Dataset excerpt.
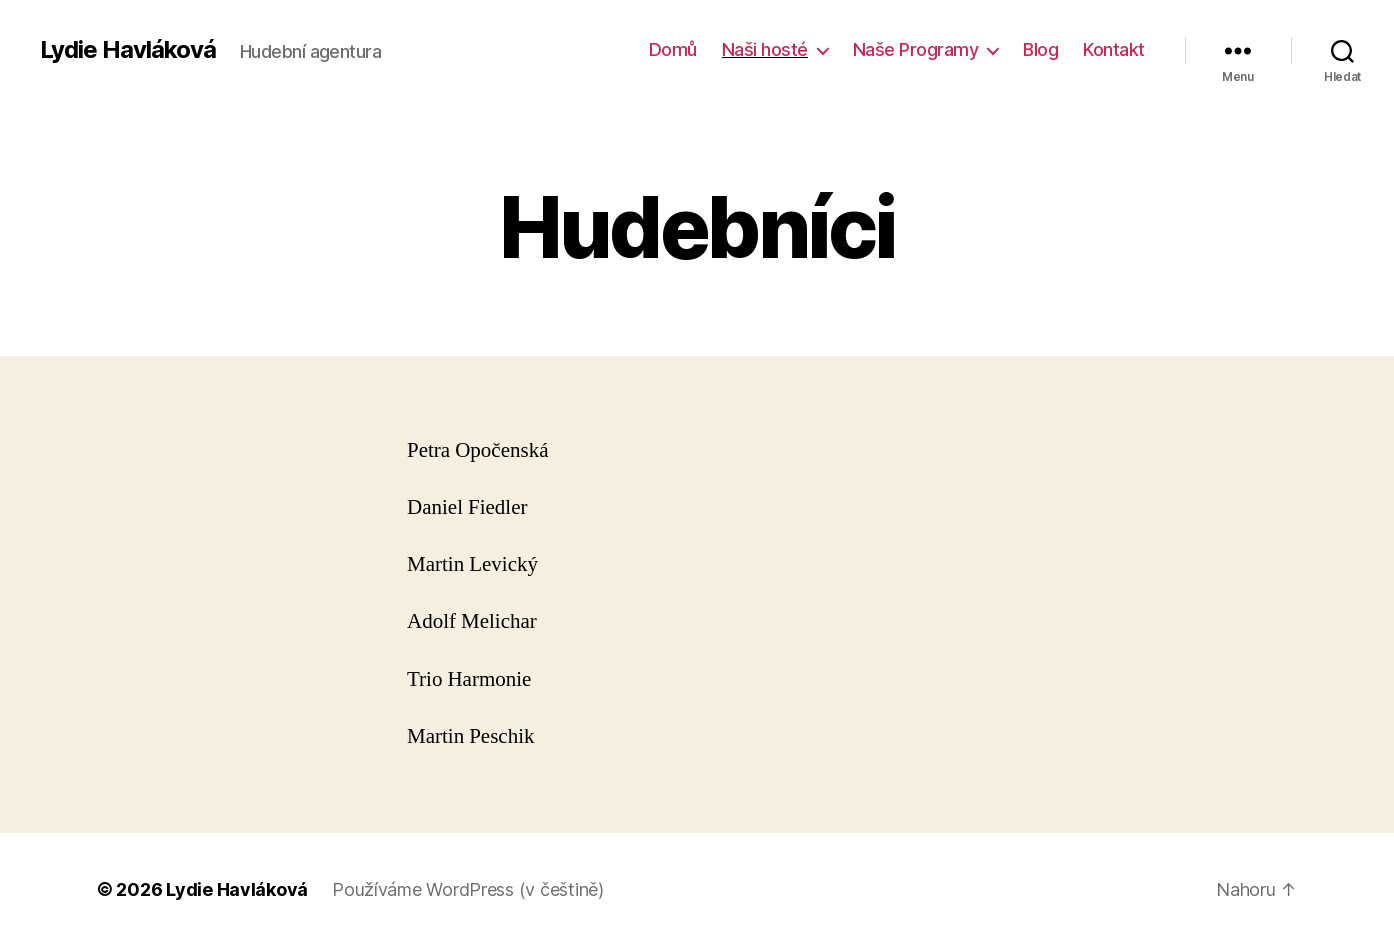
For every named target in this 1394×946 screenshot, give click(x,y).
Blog (1040, 49)
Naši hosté (765, 49)
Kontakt (1114, 49)
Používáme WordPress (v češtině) (468, 889)
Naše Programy (916, 49)
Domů (673, 49)
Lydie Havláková (128, 50)
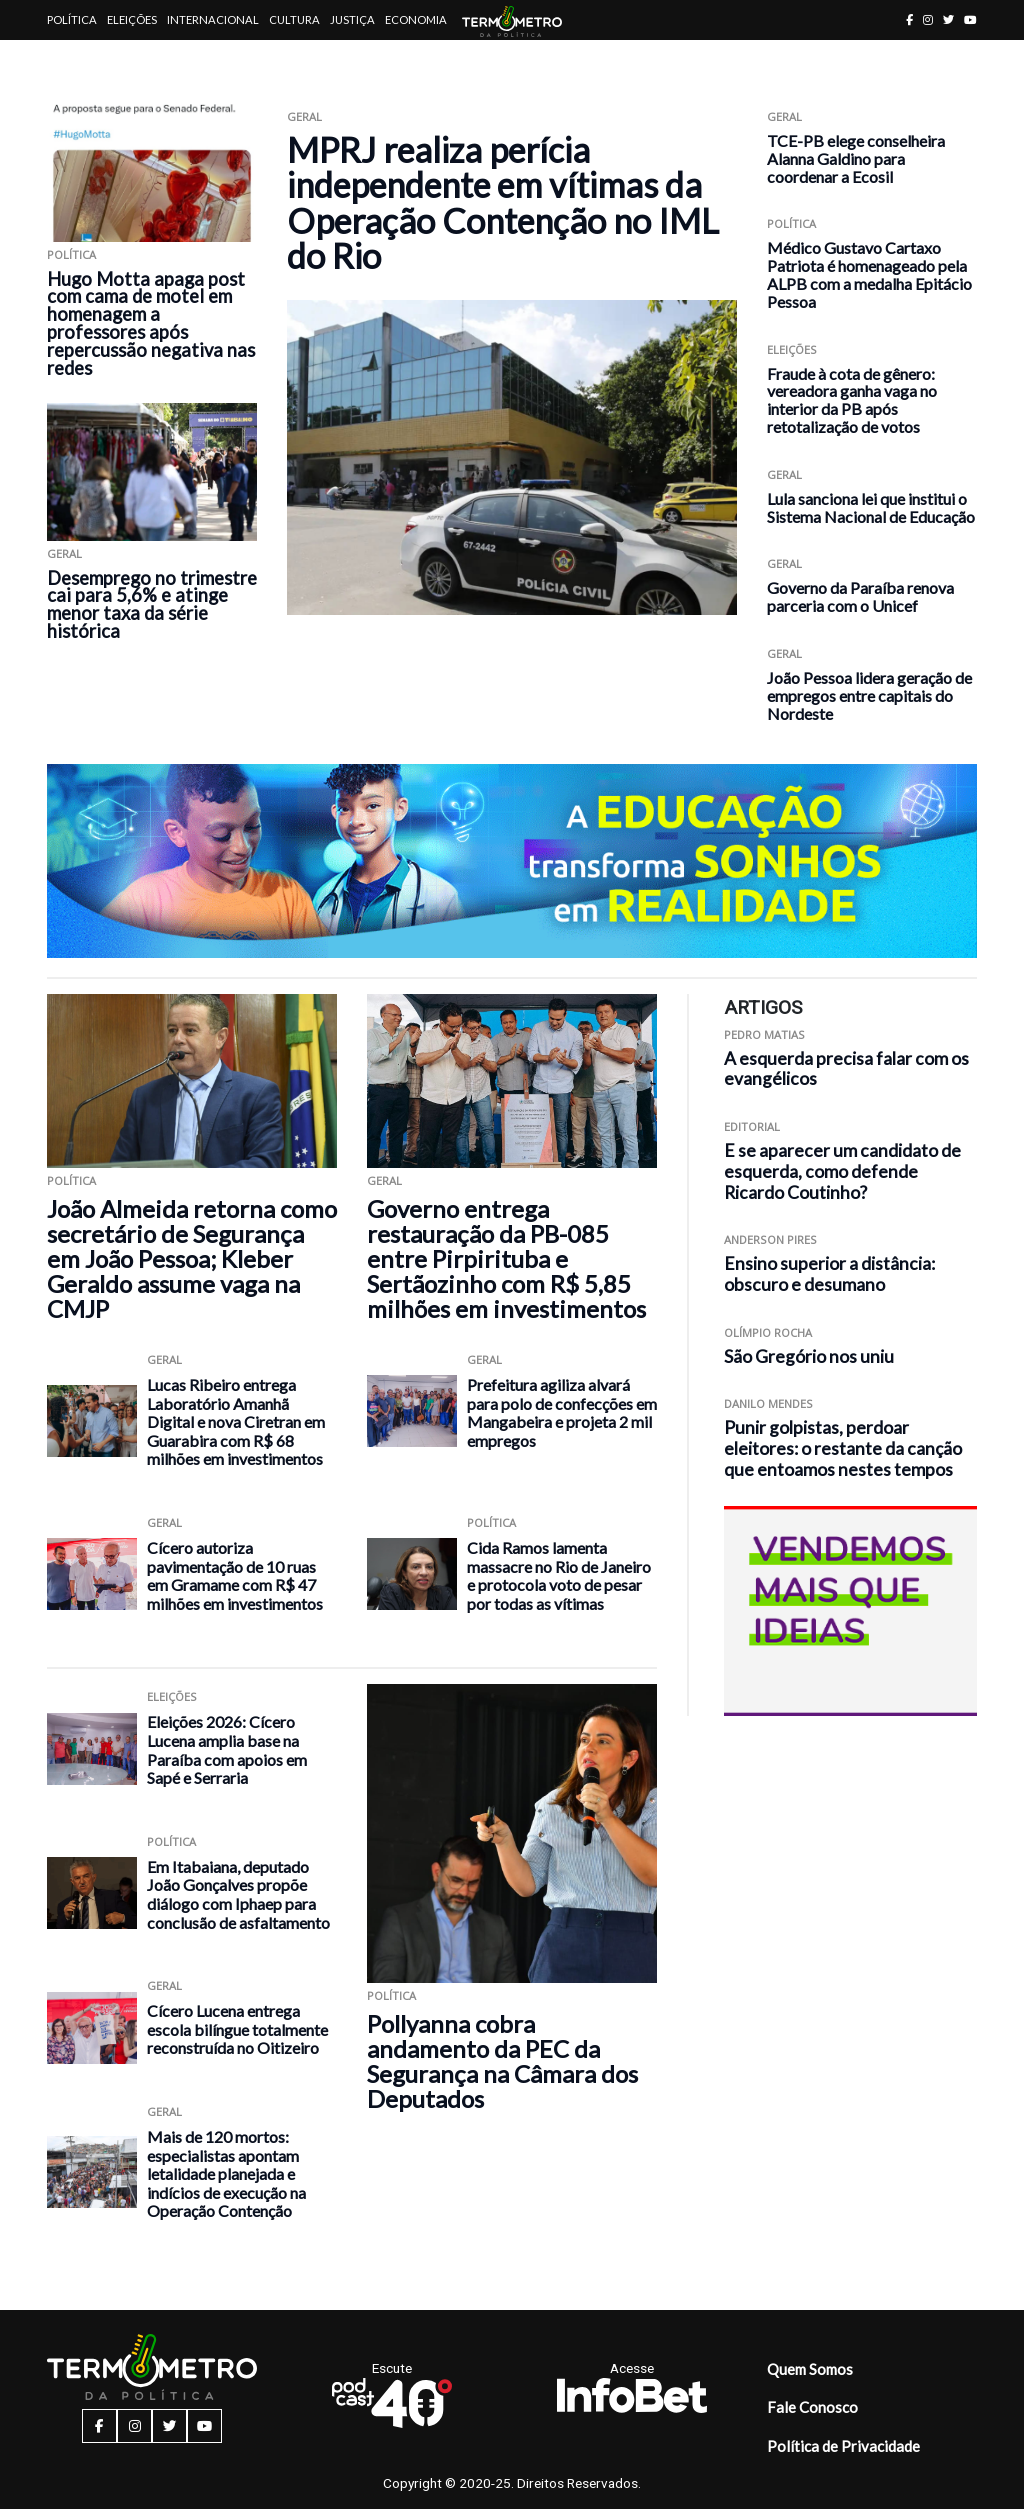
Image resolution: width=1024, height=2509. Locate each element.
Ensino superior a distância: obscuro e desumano (829, 1274)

GOAL. Reproduce every text line of the entries above, increasing each x and y coordinate in the answers by 28. Omit the pictures.

WORKED ANSWER.
For every named target in this 1394×946 screenshot, give click(x,y).
Blog (1068, 77)
Naši hosté (793, 77)
Kontakt (1142, 77)
Používáme WordPress (v češtině) (496, 917)
Naše Programy (944, 77)
Domů (701, 77)
Lydie Havláková (156, 78)
Image resolution: width=1024, height=2509. Locate each element.
Ensino superior a distância: obscuro e desumano (857, 1302)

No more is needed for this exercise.